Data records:
+ + + + + + +

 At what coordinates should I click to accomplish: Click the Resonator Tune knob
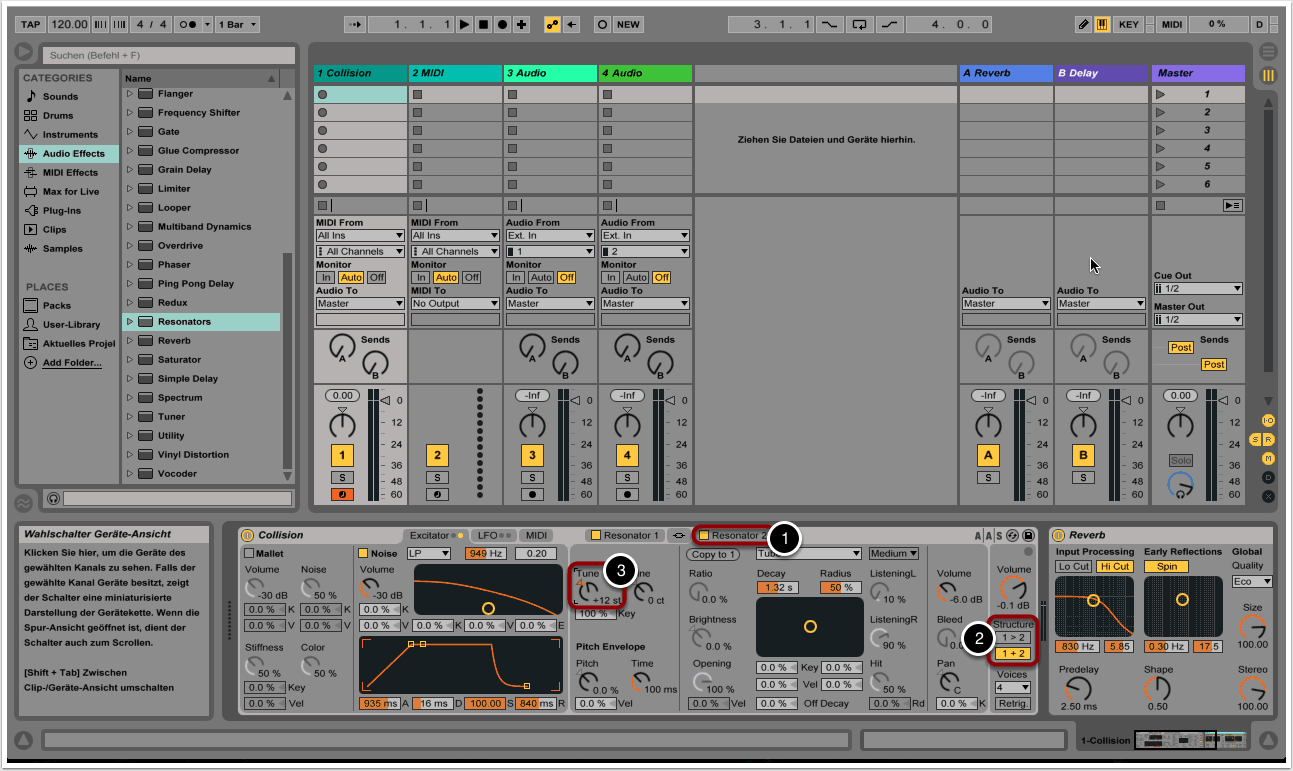click(x=588, y=591)
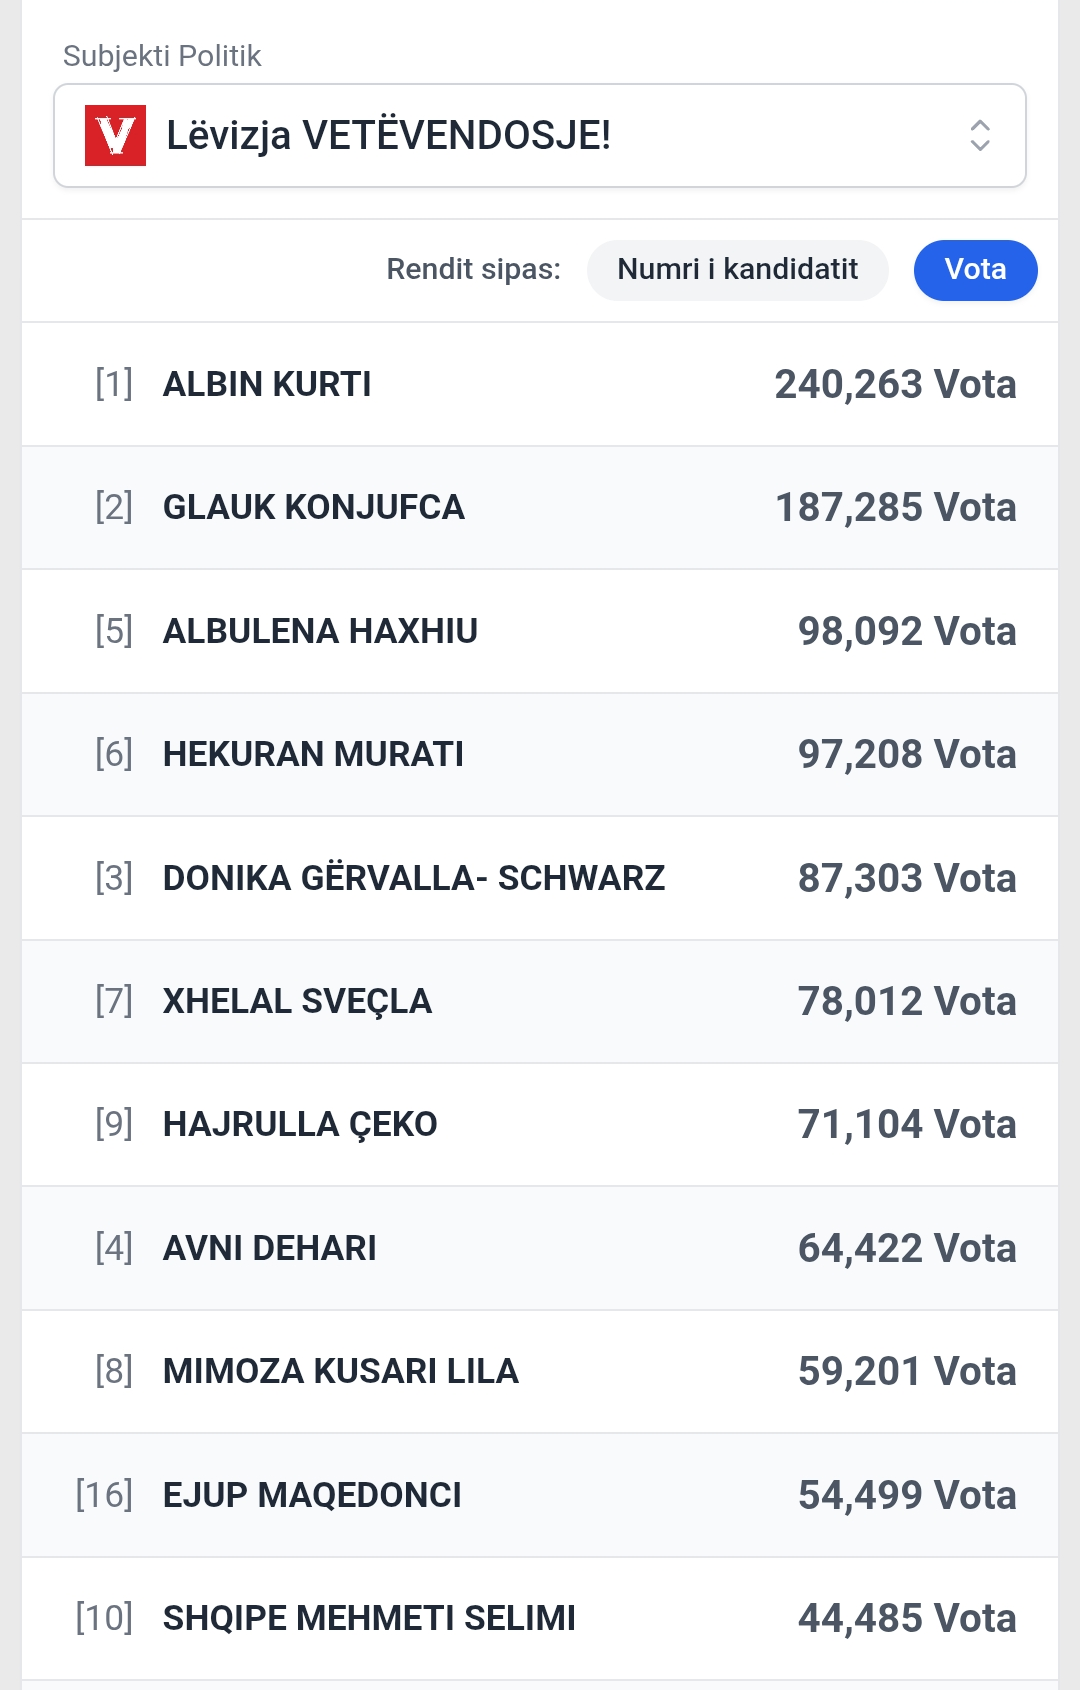
Task: Click the 187,285 Vota count
Action: (895, 507)
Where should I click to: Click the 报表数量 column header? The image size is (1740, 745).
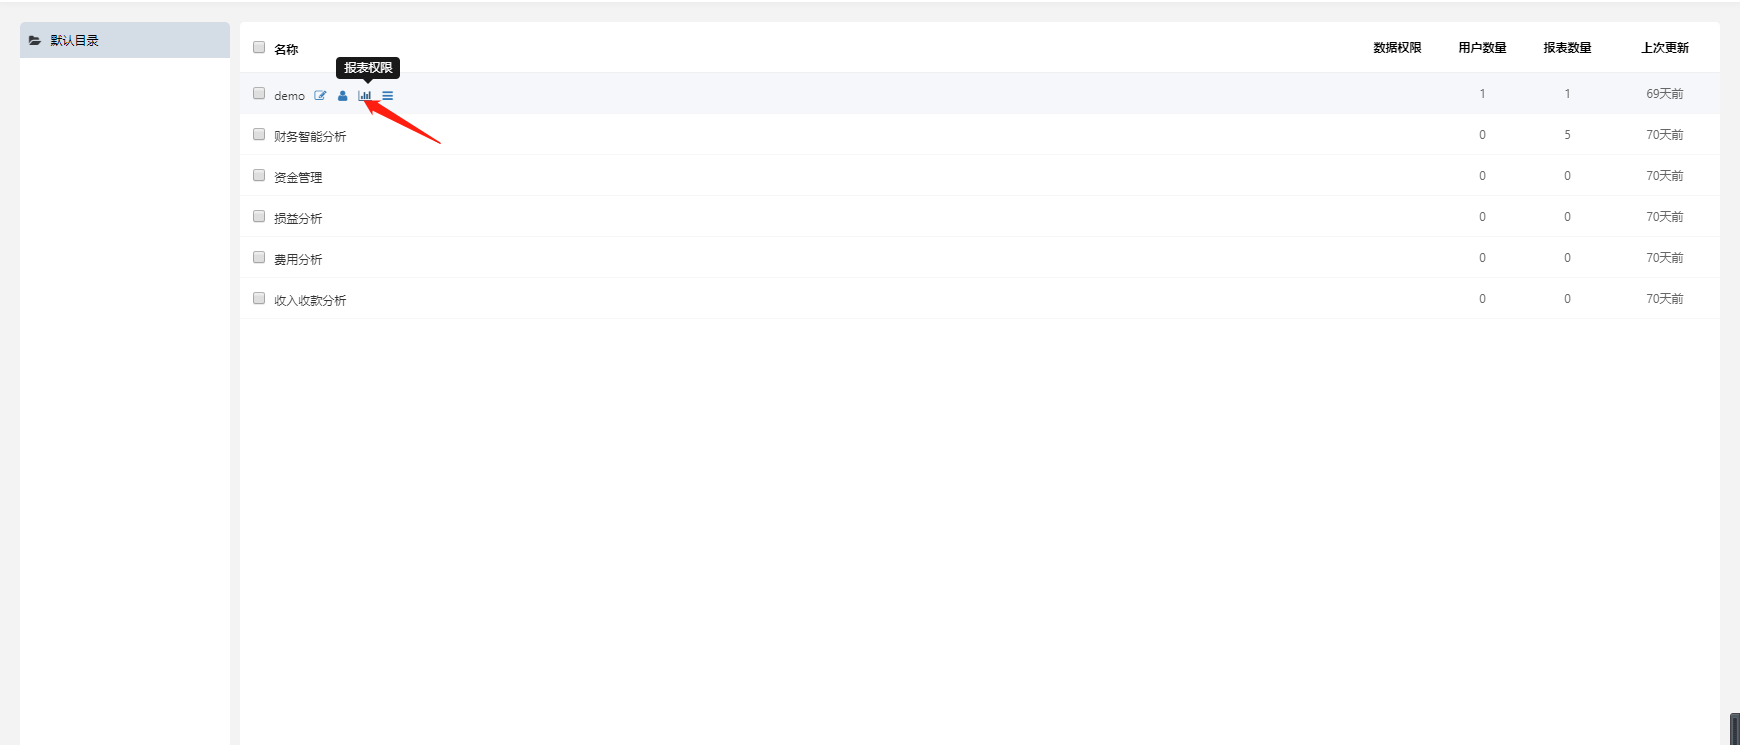[x=1567, y=48]
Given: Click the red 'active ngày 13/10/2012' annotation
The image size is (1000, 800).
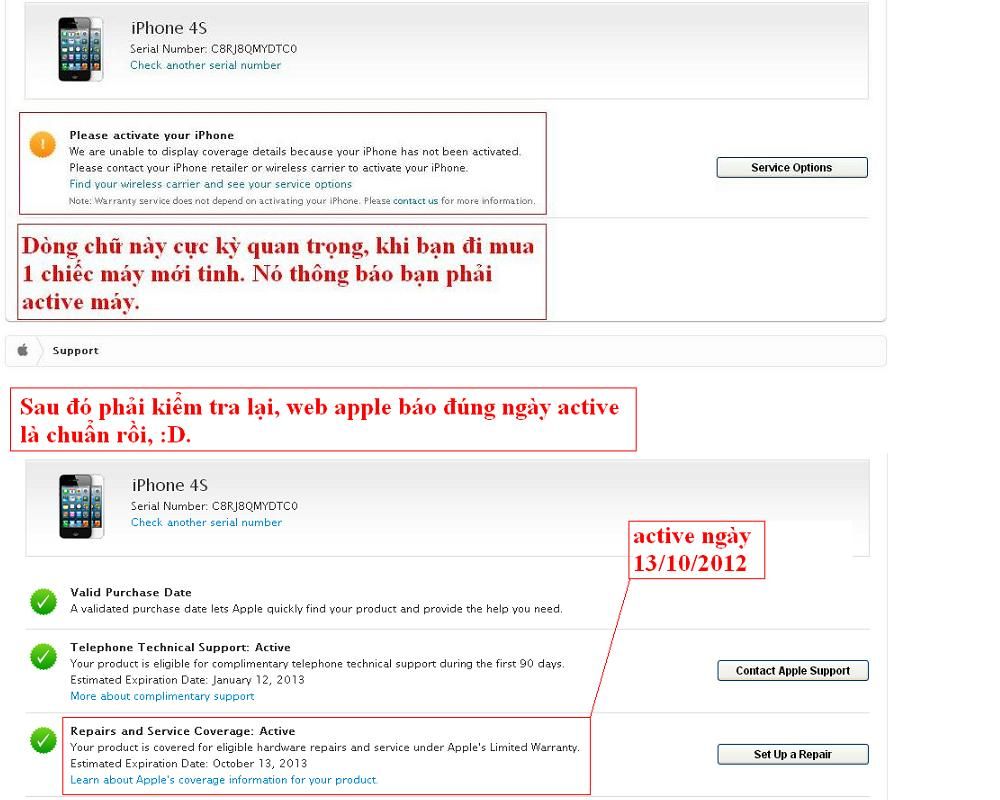Looking at the screenshot, I should pyautogui.click(x=696, y=550).
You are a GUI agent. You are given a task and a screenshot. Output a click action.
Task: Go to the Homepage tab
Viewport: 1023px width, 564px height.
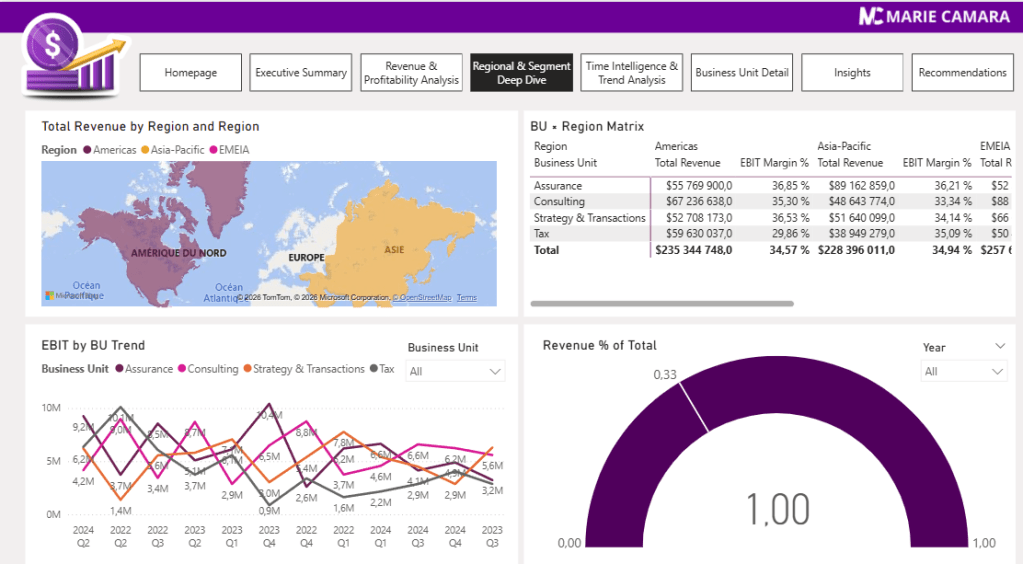[x=191, y=73]
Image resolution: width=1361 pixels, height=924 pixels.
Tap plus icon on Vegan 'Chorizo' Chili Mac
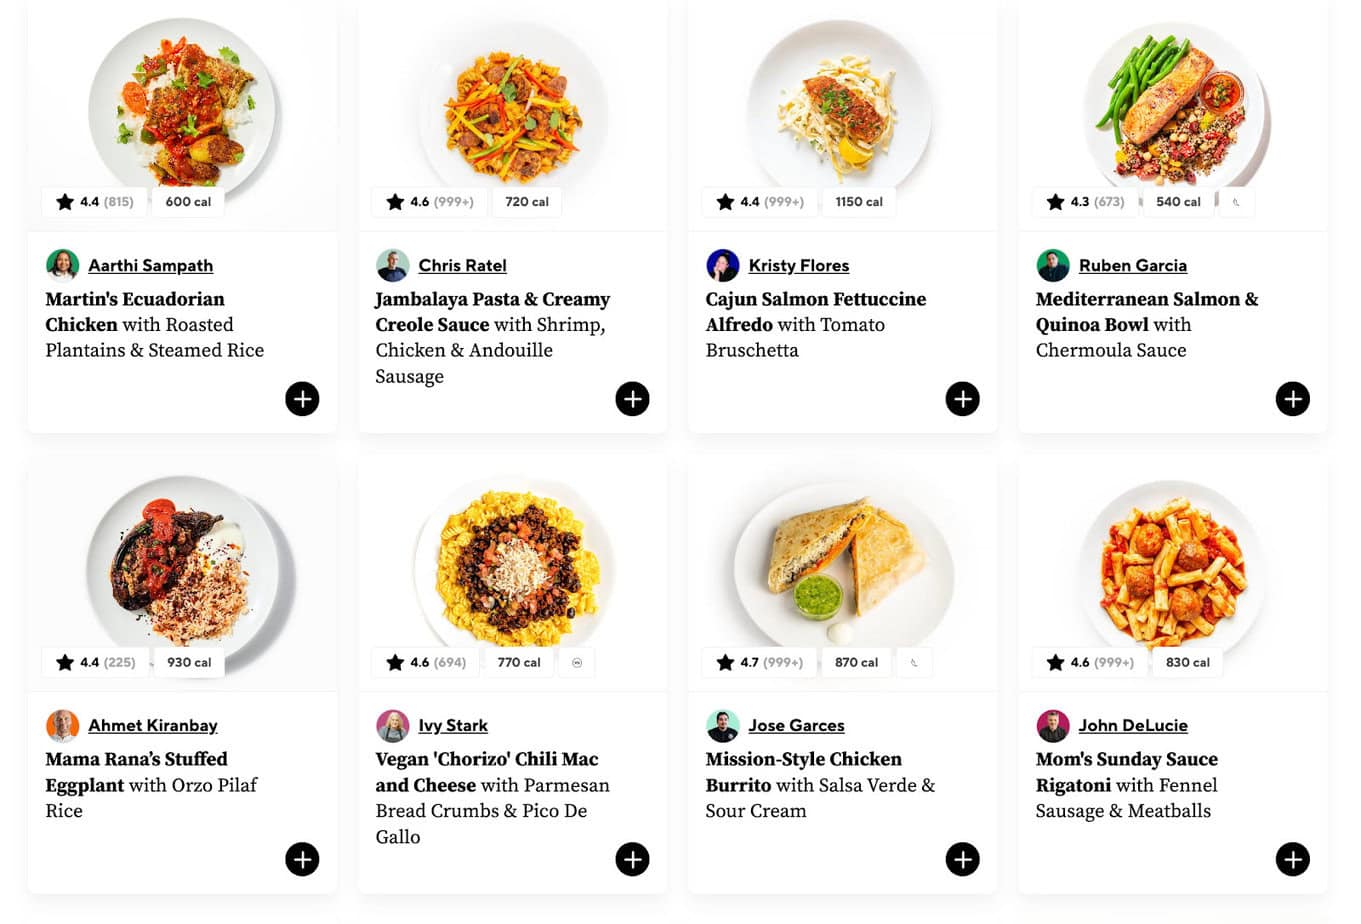click(x=632, y=859)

+ + + + + + +

> Task requirements: Copy exactly the lines that run from the one containing "Viewport: 1023px width, 564px height." to the last line of the records, both included, and leave out every picture.

> Final answer:
Viewport: 1023px width, 564px height.
[x=191, y=73]
Image resolution: width=1361 pixels, height=924 pixels.
Tap plus icon on Vegan 'Chorizo' Chili Mac
click(x=632, y=859)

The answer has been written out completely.